Eğitimde fırsat eşitliğinin çok önemli olduğunu vurgulayan Mantaş, “Bende bir veliyim iki çocuğum var. Biri lisede biri ortaokulda okuyor. Evinde bir bilgisayar vardı, borç altına girdim, kredi çektim ve ikinci bilgisayar almak zorunda kaldım. Piyasada bilgisayarda bulunuyor. Öğretmenim ben kendine ders veriyorum düşünün aynı anda iki çocuk iki bilgisayarı kullanıyor bende online ders vereceğim bana da bilgisayar gerekiyor. Şimdi yine biz çalışıyoruz devlet memuruyuz,  bir şekilde sabit bir geliriniz var. Asgari ücretli olan bir ailenin iki çocuğu varsa bunu imkanı nasıl sağlar. Bunun çözüm yolları var elbette. Çanakkale’de çok güzel örnekleri var. Kepez Atatürk İlkokulu'nun kendi bir çalışması var. Atıl durumda bulunan kullanılmış insanların ellerinde bulunan bilgisayar ve tabletleri topluyorlar bakımını yapıyorlar ve ihtiyaç sahibi olan öğrencilere ulaştırıyorlar. Yerel yönetimlerin bu konuda çalışmaları var. Firmalardan, sponsorlardan aldıkları toplandıkları bilgisayarları ihtiyaç sahibi öğrencilere ulaşabiliyorlar. İl Milli Eğitim Müdürlüğünün çalışması var. Yoksul olup bilgisayarı olmayan öğrencilere topladıkları bilgisayarları ulaştırıyorlar. Çanakkale Valiliğinin böyle bir çalışması var. Bu tür çalışmalar çok güzel. Toplumsal anlamda bu yardım konusu gerçekten  yaygınlaştırılırsa belki çocukların online ders ile ilgili onunla yaşadıkları bu teknolojik sorunumuz da ortadan  kalkmış olur. Bu yardımları toplum olarak mutlaka yapmalıyız.”

“YÜZ YÜZE EĞİTİME KATILAN OKUL TÜRLERİNİN SAYISI ARTARAK DEVAM ETMELİ”

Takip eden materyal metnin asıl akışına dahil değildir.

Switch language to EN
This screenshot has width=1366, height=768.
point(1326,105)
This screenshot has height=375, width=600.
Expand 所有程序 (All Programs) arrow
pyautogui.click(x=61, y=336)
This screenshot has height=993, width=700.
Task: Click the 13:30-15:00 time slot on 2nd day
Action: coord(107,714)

5 Ekim Pazartesi günü Corona Virüs sürecinde farklı bir döneme başlanacağının da altını çizen Mantaş “Milli Eğitim Bakanlığının burada yapması gereken birkaç şey var bunlardan biri bakanlığın bütçesini arttırmak zorunda. Milli Eğitim Bakanlığına Bütçe verilmesi lazım. Mutlaka ek bir bütçe lazım. İkincisi Bakanlığın bütçesinin bir kısmının verildiği vakıflara artık bütçe verilmemesi ve bu bütçelerin bakanlıkta kalması sağlanmalı. Atanmayan öğretmen ihtiyacı, yeni derslik ihtiyacı var. Sınıf sayılarını arttırıp öğretmen ihtiyacı oranında öğretmen atamasının yapılması yapılıp yüz yüze eğitimin bir şekilde başlaması gerekiyor. Pandemi koşullarına uyarak ve denetim altına alarak, gerekli şartlar ve koşullar sağlandıktan sonra mutlaka yüz yüze eğitimin başlaması gerekiyor. Milli Eğitim Bakanlığı 5 Ekim pazartesi itibari ile 4 lise türünde eğitim öğretim yüz yüze başlayacak. Mesleki ve Teknik Anadolu Liseleri, Çok programlı Anadolu Liseleri, mesleki eğitim merkezleri, güzel Sanatlar Liseleri ve Spor liselerinde tüm sınıf seviyelerinde yüz yüze başlanacak. Dileriz gerekli önlemlerinde alınması ile tüm öğrenciler yüz yüze eğitime başlarlar” dedi.